AWVAP = Anchored VolumeWeightedAverage, many funds use it for their program buys/sells. But no green close, and even with the selloff after gap up part of the gap is still open. At some point it will need to be filled. I looked at daily chart and yes last time Monday was a down close was 6/26/23 but take a look at these 6:- Note only the most recent two circled were during this current down trend. Bull and bear trends act differently from each other.
Well when rates started from 0 after all it takes a while for it to have effect. Anyway so-called magnificent seven have holding the overall market up. If they fail ....
Both reasonable statements/observations, but also well-known, longstanding, and thus likely fully priced in. The bottom line is that large-cap indices can't sustain downward momentum for long without meaningful fresh (non-priced-in) catalysts - and if the indices can't go down, then they'll go up due to buybacks and automatic purchase activity from dividend reinvestments, 401(k)s and so on. Right now in the Nasdaq is about the clearest bull setup you'll see in markets: a seven-month 50% rally to just below ATHs followed by a three-month, 10% correction attributed to a collection of mostly irrelevant or bullshit narratives - "rising yields" and more recently "Gaza war". There are no guarantees, but the odds strongly favor a major mark-up phase over the next 8-12 months. A negative shock (e.g. recession, huge spike in yields, or massive government spending cuts) could always occur and knock the markets off-course, but it seems at least equally likely that the stated period will see positive shocks/news - such as inflation coming down more sharply than expected, and the Fed opening the door to lower rates.

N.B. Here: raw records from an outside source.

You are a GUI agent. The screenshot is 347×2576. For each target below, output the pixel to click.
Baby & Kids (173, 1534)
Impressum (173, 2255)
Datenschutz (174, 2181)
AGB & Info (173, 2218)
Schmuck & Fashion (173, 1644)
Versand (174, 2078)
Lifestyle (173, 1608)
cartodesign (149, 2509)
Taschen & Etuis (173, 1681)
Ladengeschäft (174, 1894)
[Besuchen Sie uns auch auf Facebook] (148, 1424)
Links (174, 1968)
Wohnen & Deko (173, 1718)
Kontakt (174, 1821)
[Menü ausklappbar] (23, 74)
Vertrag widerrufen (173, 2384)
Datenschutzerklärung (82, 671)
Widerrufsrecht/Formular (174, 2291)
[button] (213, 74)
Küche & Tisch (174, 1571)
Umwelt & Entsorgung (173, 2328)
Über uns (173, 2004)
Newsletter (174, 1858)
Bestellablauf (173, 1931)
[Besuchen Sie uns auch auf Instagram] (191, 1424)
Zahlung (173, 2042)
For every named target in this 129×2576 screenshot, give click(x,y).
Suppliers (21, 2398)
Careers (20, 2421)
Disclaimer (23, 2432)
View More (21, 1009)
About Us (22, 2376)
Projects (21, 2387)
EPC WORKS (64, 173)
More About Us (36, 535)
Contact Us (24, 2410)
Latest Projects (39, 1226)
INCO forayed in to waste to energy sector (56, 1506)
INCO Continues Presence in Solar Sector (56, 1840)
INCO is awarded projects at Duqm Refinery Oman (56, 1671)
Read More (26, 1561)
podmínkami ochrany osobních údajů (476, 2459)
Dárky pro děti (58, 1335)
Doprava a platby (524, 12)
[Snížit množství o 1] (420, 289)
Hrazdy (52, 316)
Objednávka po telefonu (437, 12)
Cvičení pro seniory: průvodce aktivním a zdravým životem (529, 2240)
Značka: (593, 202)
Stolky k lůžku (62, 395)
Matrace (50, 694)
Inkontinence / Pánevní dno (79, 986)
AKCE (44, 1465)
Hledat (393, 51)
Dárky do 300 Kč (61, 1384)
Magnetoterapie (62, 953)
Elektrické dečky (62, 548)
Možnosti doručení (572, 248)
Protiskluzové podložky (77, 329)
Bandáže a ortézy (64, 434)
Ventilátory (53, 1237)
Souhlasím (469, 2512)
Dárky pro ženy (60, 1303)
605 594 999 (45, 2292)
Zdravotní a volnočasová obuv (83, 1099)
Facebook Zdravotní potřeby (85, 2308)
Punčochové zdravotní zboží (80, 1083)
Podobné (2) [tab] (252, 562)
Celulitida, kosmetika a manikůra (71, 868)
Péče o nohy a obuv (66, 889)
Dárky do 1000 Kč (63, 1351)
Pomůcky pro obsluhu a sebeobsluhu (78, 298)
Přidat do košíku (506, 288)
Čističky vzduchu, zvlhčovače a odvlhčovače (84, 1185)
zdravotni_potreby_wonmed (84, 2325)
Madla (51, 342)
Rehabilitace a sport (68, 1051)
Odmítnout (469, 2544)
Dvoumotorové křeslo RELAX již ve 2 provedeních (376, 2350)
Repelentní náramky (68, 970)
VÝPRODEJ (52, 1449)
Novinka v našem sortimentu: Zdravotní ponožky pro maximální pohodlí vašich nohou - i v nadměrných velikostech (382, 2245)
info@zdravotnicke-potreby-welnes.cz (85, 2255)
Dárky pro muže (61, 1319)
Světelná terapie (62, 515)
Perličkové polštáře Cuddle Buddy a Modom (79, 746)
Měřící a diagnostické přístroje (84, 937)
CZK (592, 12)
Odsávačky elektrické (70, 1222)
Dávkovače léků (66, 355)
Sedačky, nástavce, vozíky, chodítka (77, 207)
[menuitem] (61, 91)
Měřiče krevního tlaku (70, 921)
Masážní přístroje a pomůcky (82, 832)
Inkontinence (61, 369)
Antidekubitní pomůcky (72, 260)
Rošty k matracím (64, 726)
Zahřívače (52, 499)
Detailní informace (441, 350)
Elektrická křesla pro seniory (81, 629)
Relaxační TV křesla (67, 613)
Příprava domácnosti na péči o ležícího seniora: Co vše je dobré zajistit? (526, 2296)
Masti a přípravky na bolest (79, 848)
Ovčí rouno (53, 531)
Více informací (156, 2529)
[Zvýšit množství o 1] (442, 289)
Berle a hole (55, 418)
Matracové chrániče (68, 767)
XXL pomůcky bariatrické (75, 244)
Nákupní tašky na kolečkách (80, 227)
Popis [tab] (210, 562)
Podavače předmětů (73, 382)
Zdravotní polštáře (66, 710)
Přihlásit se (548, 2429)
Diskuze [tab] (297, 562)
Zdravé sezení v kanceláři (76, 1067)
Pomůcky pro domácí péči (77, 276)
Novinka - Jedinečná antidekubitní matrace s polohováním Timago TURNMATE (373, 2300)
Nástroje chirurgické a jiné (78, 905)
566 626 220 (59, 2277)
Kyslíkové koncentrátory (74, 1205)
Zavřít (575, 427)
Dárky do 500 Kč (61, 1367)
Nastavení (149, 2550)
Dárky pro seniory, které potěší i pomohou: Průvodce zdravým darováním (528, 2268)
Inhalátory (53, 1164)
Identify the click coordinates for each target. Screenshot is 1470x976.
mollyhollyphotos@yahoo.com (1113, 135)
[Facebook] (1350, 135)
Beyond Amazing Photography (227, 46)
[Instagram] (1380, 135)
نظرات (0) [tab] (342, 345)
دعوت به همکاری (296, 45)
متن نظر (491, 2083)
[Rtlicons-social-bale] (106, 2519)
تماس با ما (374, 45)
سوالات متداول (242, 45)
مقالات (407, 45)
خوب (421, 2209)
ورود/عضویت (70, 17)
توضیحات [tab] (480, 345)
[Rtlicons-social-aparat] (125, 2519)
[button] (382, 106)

You can be the hero and catch the falling knife. I'll wait for some inkling of a reversal. Well actually no I won't. I just trade 'em as I see 'em intra day.
Having dabbled in markets longer than most of you have been alive, I can assure everyone that there will be simultaneous prediction of both unending prosperity and pending doom ad infinitum. The inertia of global markets is tremendous. Cataclysmic events might happen, but are unlikely. A meteor the size of the moon could strike the Indian Ocean. But nowadays that would be seen coming. We'd launch fusion bomb missiles to alter it's path toward Eastern Arkansas or some other useless asset. However it's the little fracases and deteriorating conditions in multiple places around the World adding-up to something significant that are much harder to deal with, as for example 50% of the U.S. House of Representatives gone stark raving mad. . . These are the things that can eventually bring an end to good times.
What exactly is the point of ignoring magnitude? 3/5 days green and a 2.25% loss for the week. You're a fucking idiot.
How Long Do Stock Market Corrections Last? https://www.fool.com/investing/2022/03/20/how-long-do-stock-market-corrections-last/ As a whole, the S&P 500 spent 7,168 days correcting from peak to trough in the 72 years from Jan. 1, 1950 to Dec. 31, 2021. This works out to an average correction length of 188.6 days, or about six months.
Perhaps a more important question for medium-term traders is how long is the interval between them? They're getting shorter...The time between these last two is just about a year now.
Good Morning/Evening Overnight That's a good point you make. The Market has sped up. Have a good Evening/Day.